Here I am in DC! After a LONG and BORING vacation (punctuated by some wonderful highlights, thankfully), I am officially in DC and on my own. It's frustrating, I must say... despite the comfort of chatting on the phone, I really miss the emotional intimacy of relationships in CCF. Here, my fellow interns are hard-drinking womanizers... and I'm not exaggerating in the least. Still, I'm seeing the good in being here. Why?

For one thing, I'm all set for work. I still have a shot at the White House, but I've lined up an alternative even if I don't get it, so that's helpful. Congressman Rogers' office seems to like me a lot, since I know half the lobbyists in Michigan!

For another, DC is SOOOO fun. No homework, no classes, just lots of free time in my favorite city in the world. Believe it or not, today I walked over 6 miles round trip to get Vermacelli at Chinatown! Very cool, I know. It's so neat to be so close to all the sites; I'm across the street from the Heritage Foundation, 5 minutes walk from Union Station, and 10 minutes walk from the Capital. My house where I'm staying is well furnished. My room is the size of TWO MSU dorms, and I only have 1 roommate.
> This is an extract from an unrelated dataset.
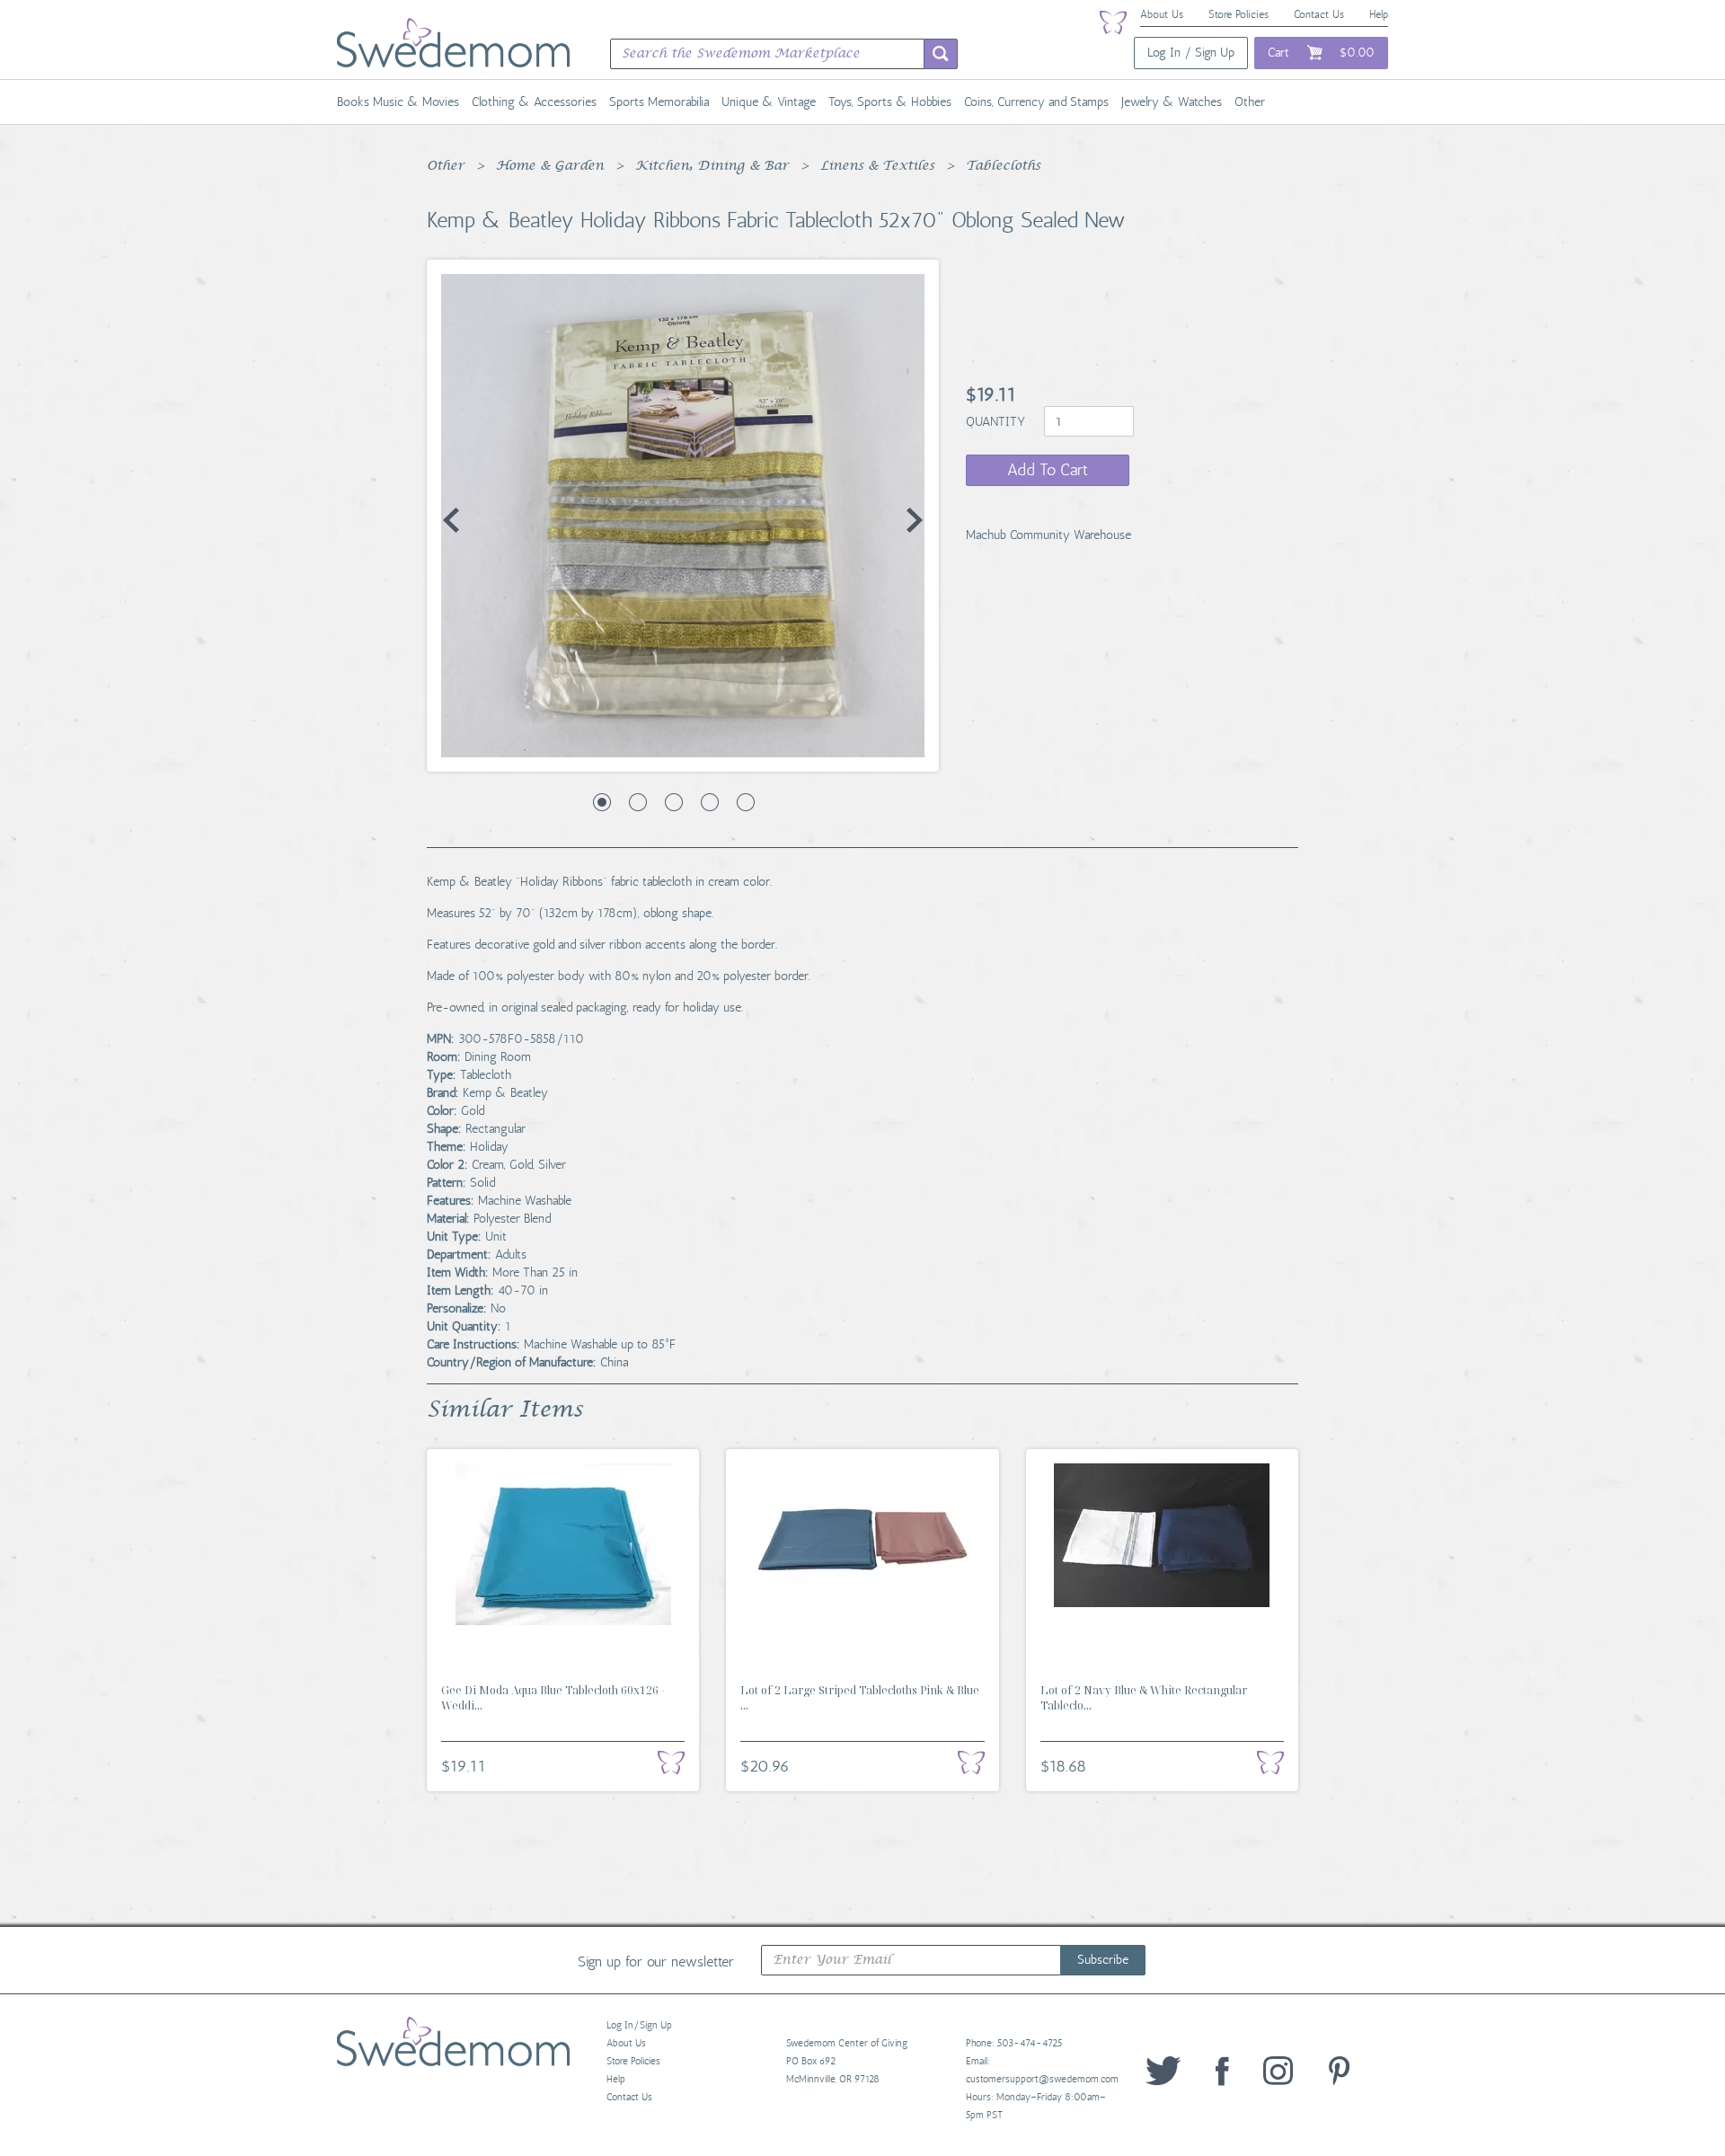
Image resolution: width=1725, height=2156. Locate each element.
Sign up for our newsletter (656, 1961)
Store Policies (1238, 14)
Between the things the room came with and what my roommate and I brought, I have 3 lamps, a fridge, TV with cable, VCR, DVD, large windows, plenty of closet space, and a dresser. On top of all this, I'm already meeting people who are helping me "get to know" the town better.

Third, I've had a chance to get serious about some of my interests. I've been reading voraciously... including CS Lewis-Mere Christianity, Russell Kirk-The Roots of American Order, David McCollough-John Adams, a devotional with readings from some of the early church fathers, and of course the Bible. Not surprisingly, I'm seen as a bit of a geek (reads a lot, doesn't drink, isn't out to get laid, conservative, etc.) Still, I think that can be a good witness.
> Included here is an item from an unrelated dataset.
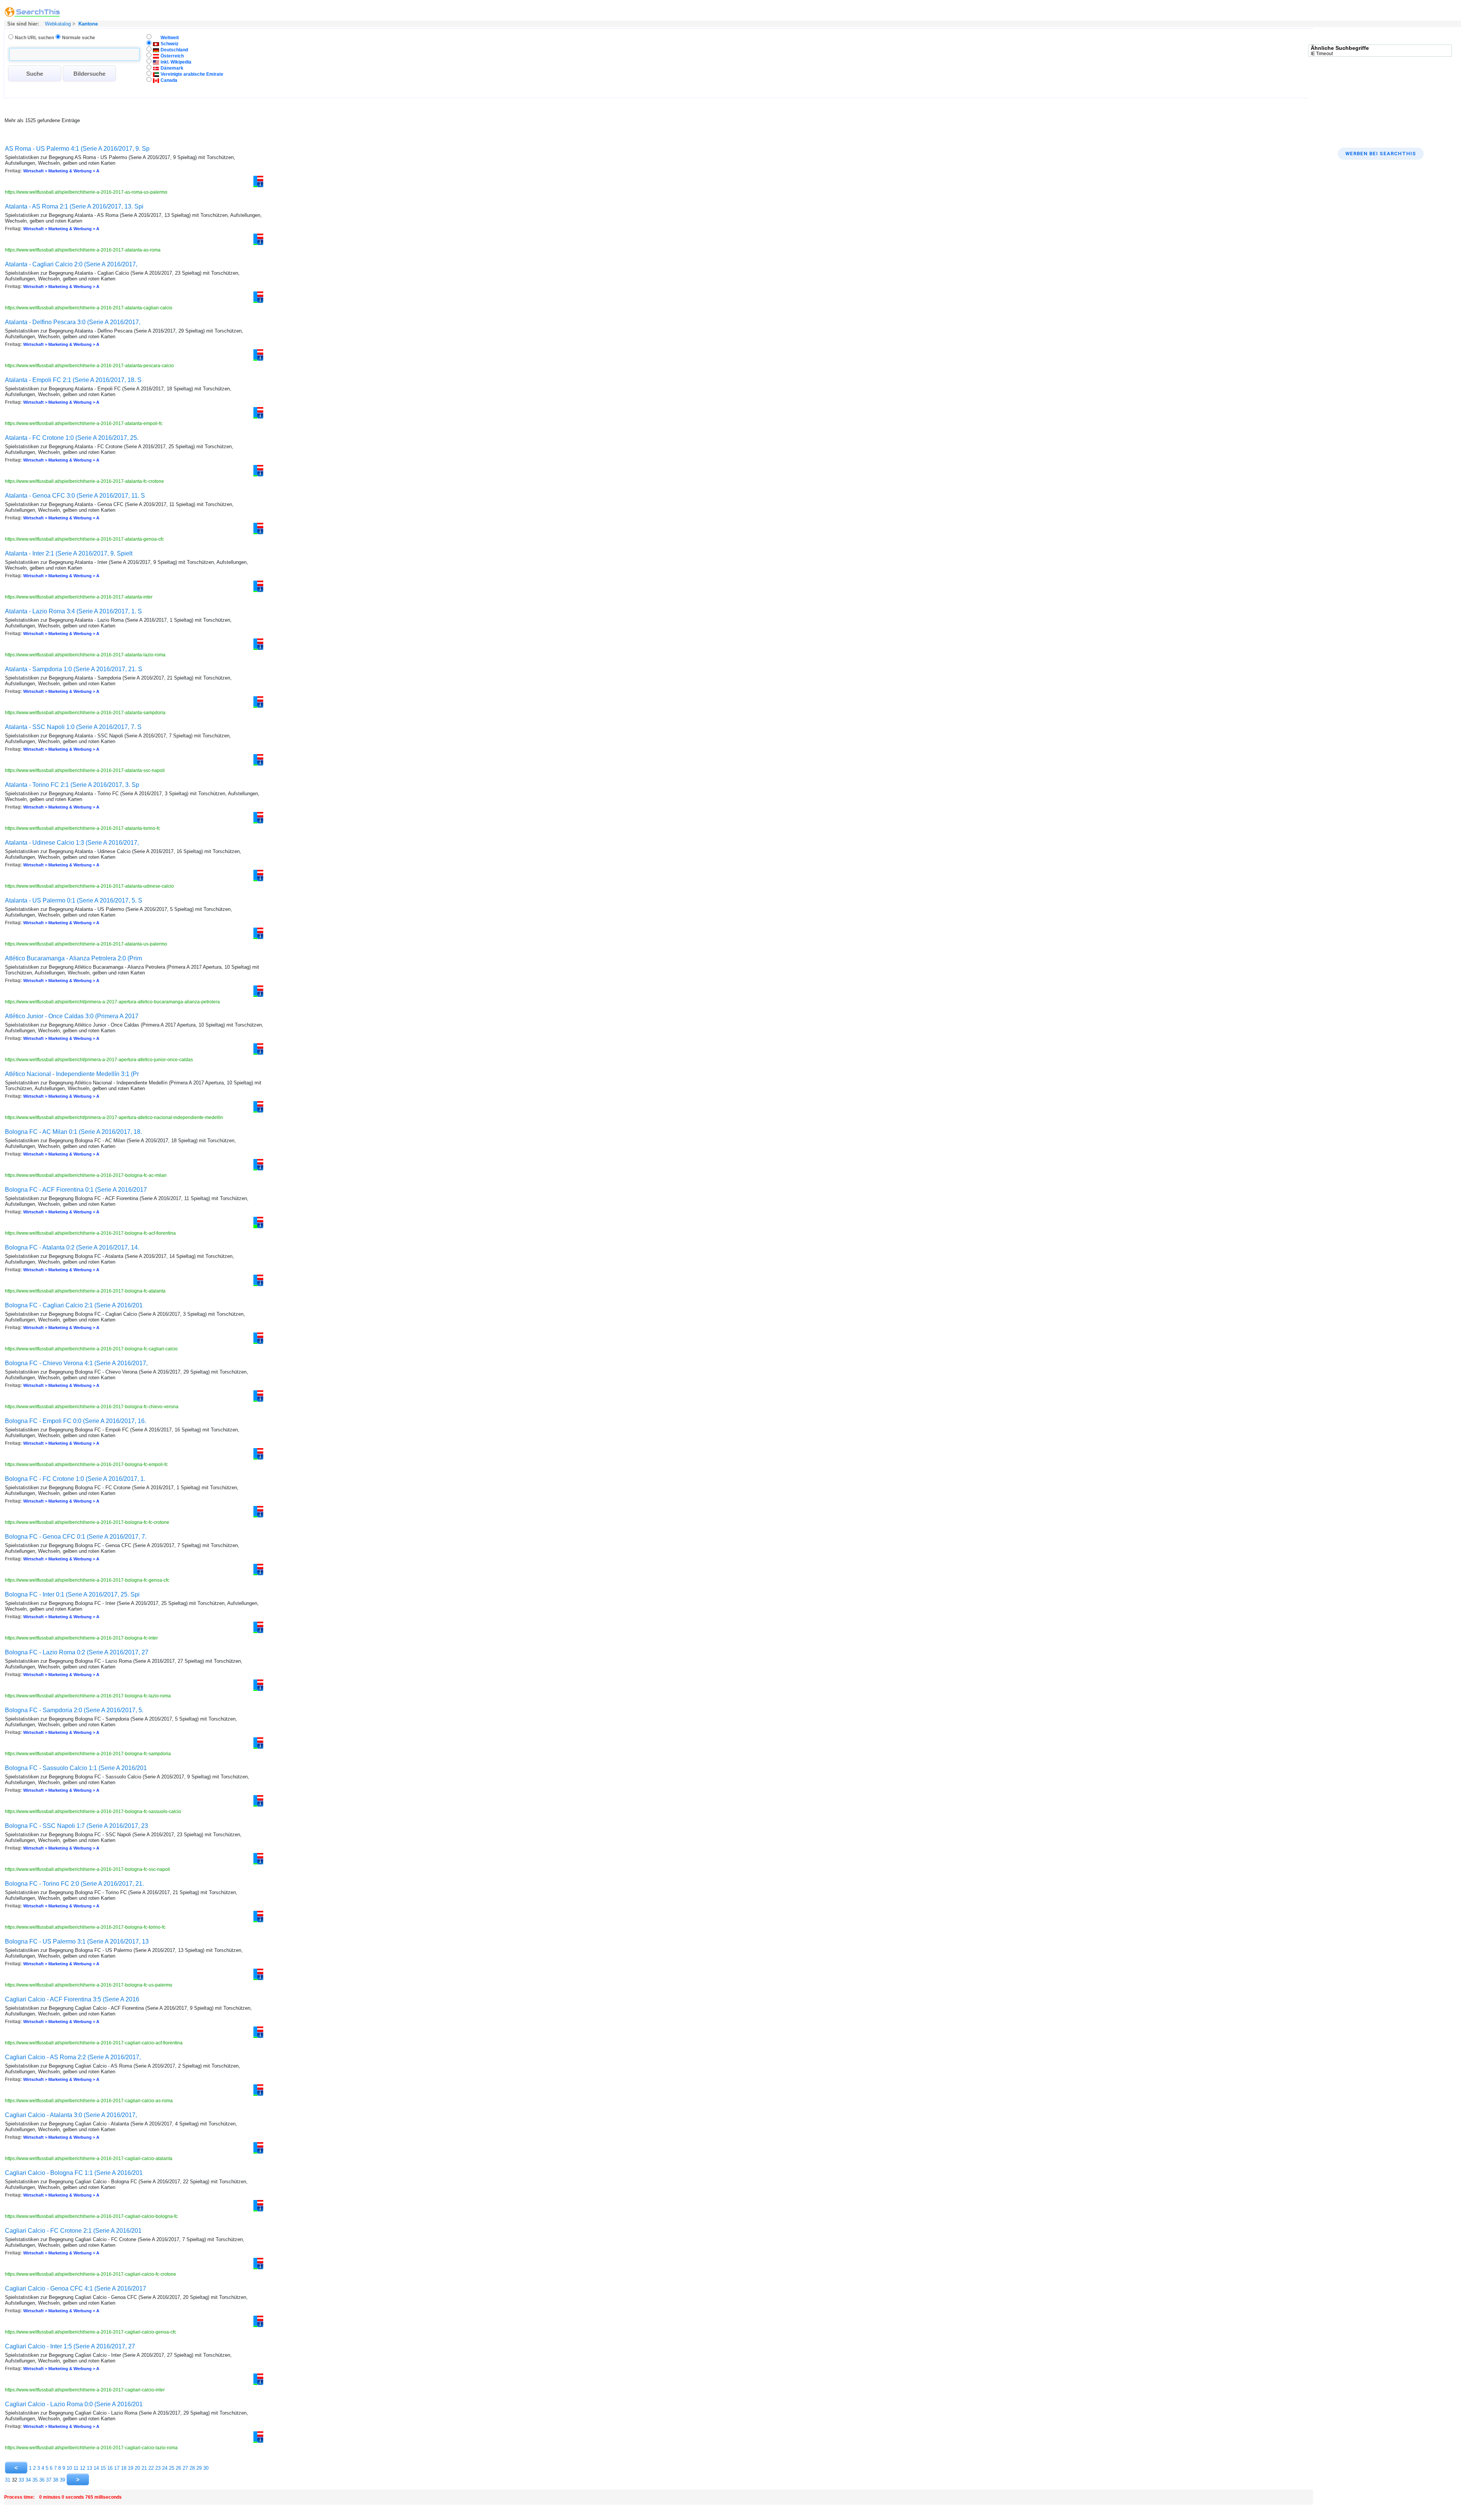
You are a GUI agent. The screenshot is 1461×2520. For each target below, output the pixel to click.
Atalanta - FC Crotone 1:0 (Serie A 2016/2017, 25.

Finally, I think I'm starting to prove to myself that things will be ok in the end. I AM capable, I CAN surivive on my own without help from the 'rents, and I AM headed in the right direction. I've really been struck by some of my readings on John Adams, a guy who at age 20 was smart, ambitious, eloquent, loved reading, was a strong Christian, and was slightly arrogant... sound familiar? Even so, he struggled with whether he'd ever mean anything in life. Obviously, though, he went on to become one of the most important Founding Fathers that we had. I don't expect to reach those heights, but at least God is showing me that he can do plenty with me... I just need a little patience, surprise surprise.

Don't get me wrong... there are a lot of hard things about being here. I hate trying to cook and I'm sick of the loneliness and I'm tired of having to be careful about every detail of every relationship. I MISS CCF. Still, I think things are headed in the right direction. Keep praying for me... and feel free to call or e-mail! I really appreciate it when people take the time to call me... it lets me know that you want to stay in touch, and I'm willing to call you once in a while if you let me know you want it.

Well, I'm off to do some serious reading... have a great day!